Sagen & Meinen
"Unglück" ist oft eine unglückliche Formulierung

Wenn Medien über "Unglücke" berichten, suggeriert das Schichsalhaftigkeit. Oft stellt sich später heraus, dass es vermeidbar gewesen wäre. Solange sie die Ursache nicht kennen, sollten Journalisten anders formulieren, meint Stefan Fries.

Von Stefan Fries |
Zwei große Kräne heben am 4.6.1998 in Eschede einen der vier verkeilten Wagen des verunglückten ICE in die Höhe.
Als schwerstes "Zugunglück" Deutschlands in die Geschichte eingegangen: Der Eisenbahnunfall 1998 bei Eschede gilt als vermeidbare Katastrophe. (picture-alliance / dpa / Kay Nietfeld)

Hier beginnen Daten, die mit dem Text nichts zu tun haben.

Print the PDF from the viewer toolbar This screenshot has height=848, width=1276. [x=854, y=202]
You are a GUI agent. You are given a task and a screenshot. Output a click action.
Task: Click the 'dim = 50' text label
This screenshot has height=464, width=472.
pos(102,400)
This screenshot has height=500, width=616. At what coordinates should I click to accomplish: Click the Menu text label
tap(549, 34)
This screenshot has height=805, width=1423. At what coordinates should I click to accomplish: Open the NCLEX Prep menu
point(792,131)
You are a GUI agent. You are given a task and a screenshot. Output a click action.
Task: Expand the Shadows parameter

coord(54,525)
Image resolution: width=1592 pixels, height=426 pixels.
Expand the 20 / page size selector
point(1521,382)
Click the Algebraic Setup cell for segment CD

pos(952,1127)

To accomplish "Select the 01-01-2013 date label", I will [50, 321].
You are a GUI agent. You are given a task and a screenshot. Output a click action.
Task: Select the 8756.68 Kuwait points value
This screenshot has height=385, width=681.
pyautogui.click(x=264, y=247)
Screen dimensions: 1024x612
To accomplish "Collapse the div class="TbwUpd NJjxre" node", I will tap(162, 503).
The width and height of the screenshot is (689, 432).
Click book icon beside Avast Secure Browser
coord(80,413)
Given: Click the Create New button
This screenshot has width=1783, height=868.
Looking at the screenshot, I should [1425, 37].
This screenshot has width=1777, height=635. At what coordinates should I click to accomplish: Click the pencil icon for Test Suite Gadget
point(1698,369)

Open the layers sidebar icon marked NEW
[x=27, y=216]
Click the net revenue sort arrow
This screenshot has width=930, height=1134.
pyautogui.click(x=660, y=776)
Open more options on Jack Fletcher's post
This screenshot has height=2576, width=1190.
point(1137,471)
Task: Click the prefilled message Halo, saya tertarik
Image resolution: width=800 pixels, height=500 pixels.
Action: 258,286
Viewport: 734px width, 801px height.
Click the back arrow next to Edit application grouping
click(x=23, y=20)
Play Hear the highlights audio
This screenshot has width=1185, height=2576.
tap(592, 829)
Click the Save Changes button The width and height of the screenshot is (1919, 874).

Wenn es große Unfälle gibt – etwa von Zügen oder Flugzeugen – sprechen Medien oft von „Unglück“: ein Zugunglück, ein Flugzeugunglück. Das ist nicht falsch, denn für Betroffene und Angehörige von Verstorbenen und Verletzten bedeutet so etwas immer Unglück.
Der Begriff suggeriert aber auch, dass es sich um ein schicksalhaftes Ereignis handelt. Um etwas, das man nicht verhindern konnte. Das aber ist in vielen Fällen falsch.
Oft stellt sich erst später heraus, dass es um vermeidbares Unglück ging. Weil Technik nicht rechtzeitig auf den neuen Stand gebracht oder bereits bekannte Schäden nicht behoben wurden. Weil unqualifiziertes Personal eingesetzt wurde – oder gar keins, wo es welches gebraucht hätte. Weil Personen einfach aufs Gleis gelaufen sind.
Auch wenn ein Unfall oft ein Unglück ist: Solange Medien nicht wissen, was dazu geführt hat – und das wissen sie kurz danach nie – fahren sie besser mit dem sachlichen Begriff „Unfall“.